### The exercise
Pull out the lines of the material below verbatim, starting at the line that contains "The height and width of the screenshot is (580, 855)." and ending at the line that contains "point(616,75)", with both of those lines included.

_____

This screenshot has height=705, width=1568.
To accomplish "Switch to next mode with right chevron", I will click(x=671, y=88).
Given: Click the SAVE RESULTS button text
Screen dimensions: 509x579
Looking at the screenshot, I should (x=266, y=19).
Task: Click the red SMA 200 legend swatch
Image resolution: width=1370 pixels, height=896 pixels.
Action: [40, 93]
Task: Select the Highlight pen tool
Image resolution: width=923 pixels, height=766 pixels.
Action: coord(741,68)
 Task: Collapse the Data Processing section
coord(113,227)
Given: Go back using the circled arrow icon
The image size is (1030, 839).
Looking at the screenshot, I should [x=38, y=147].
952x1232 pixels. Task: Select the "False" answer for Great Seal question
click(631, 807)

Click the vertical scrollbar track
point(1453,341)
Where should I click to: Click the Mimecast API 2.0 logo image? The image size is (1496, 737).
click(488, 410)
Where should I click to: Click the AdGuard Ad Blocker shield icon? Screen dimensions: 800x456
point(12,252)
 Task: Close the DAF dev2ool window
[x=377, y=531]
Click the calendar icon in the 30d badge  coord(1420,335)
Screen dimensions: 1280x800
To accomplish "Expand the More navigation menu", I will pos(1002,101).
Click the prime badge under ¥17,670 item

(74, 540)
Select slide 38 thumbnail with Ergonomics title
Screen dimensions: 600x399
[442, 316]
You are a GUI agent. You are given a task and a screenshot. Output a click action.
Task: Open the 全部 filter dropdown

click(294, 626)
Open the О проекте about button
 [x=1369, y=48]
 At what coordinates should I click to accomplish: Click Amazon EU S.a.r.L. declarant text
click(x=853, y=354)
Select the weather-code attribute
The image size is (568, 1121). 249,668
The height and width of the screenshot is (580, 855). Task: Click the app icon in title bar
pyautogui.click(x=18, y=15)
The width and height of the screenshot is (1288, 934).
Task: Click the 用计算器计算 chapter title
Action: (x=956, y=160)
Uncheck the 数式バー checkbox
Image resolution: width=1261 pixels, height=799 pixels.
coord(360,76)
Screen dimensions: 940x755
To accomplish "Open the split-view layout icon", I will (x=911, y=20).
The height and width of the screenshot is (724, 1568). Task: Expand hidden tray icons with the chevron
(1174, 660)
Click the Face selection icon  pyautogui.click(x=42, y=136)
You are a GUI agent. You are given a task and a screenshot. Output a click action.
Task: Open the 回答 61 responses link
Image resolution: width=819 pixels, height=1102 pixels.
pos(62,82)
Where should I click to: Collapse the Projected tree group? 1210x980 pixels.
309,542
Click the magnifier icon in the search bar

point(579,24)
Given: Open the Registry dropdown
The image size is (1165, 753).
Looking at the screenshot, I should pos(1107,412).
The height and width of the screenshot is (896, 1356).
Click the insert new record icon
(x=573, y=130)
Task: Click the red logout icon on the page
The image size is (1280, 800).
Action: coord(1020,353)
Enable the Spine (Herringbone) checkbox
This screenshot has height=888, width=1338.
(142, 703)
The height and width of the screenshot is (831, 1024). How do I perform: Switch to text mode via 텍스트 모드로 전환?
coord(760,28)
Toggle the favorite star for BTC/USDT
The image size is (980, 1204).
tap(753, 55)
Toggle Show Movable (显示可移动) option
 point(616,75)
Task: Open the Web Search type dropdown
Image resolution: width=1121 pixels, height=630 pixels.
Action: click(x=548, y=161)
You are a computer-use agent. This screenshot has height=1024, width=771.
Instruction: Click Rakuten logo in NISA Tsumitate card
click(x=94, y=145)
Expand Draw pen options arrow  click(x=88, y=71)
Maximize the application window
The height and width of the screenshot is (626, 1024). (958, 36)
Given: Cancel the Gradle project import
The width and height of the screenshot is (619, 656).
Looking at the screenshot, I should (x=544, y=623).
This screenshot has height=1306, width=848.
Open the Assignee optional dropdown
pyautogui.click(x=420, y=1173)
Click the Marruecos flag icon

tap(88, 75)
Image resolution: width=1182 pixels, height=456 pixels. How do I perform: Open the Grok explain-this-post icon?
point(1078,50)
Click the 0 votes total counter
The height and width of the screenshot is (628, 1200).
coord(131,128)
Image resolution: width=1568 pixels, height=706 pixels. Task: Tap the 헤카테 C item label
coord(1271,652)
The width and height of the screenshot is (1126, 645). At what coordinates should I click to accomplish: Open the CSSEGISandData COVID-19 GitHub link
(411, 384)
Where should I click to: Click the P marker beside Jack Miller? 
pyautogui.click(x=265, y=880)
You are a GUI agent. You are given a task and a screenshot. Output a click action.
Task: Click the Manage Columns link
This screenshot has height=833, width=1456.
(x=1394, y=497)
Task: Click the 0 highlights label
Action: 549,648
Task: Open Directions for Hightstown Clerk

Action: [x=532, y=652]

_____

### Task result
The height and width of the screenshot is (580, 855). Task: Click the app icon in title bar
pyautogui.click(x=18, y=15)
The width and height of the screenshot is (1288, 934).
Task: Click the 用计算器计算 chapter title
Action: (x=956, y=160)
Uncheck the 数式バー checkbox
Image resolution: width=1261 pixels, height=799 pixels.
coord(360,76)
Screen dimensions: 940x755
To accomplish "Open the split-view layout icon", I will (x=911, y=20).
The height and width of the screenshot is (724, 1568). Task: Expand hidden tray icons with the chevron
(1174, 660)
Click the Face selection icon  pyautogui.click(x=42, y=136)
You are a GUI agent. You are given a task and a screenshot. Output a click action.
Task: Open the 回答 61 responses link
Image resolution: width=819 pixels, height=1102 pixels.
pos(62,82)
Where should I click to: Collapse the Projected tree group? 1210x980 pixels.
309,542
Click the magnifier icon in the search bar

point(579,24)
Given: Open the Registry dropdown
The image size is (1165, 753).
Looking at the screenshot, I should pos(1107,412).
The height and width of the screenshot is (896, 1356).
Click the insert new record icon
(x=573, y=130)
Task: Click the red logout icon on the page
The image size is (1280, 800).
Action: coord(1020,353)
Enable the Spine (Herringbone) checkbox
This screenshot has height=888, width=1338.
(142, 703)
The height and width of the screenshot is (831, 1024). How do I perform: Switch to text mode via 텍스트 모드로 전환?
coord(760,28)
Toggle the favorite star for BTC/USDT
The image size is (980, 1204).
tap(753, 55)
Toggle Show Movable (显示可移动) option
 point(616,75)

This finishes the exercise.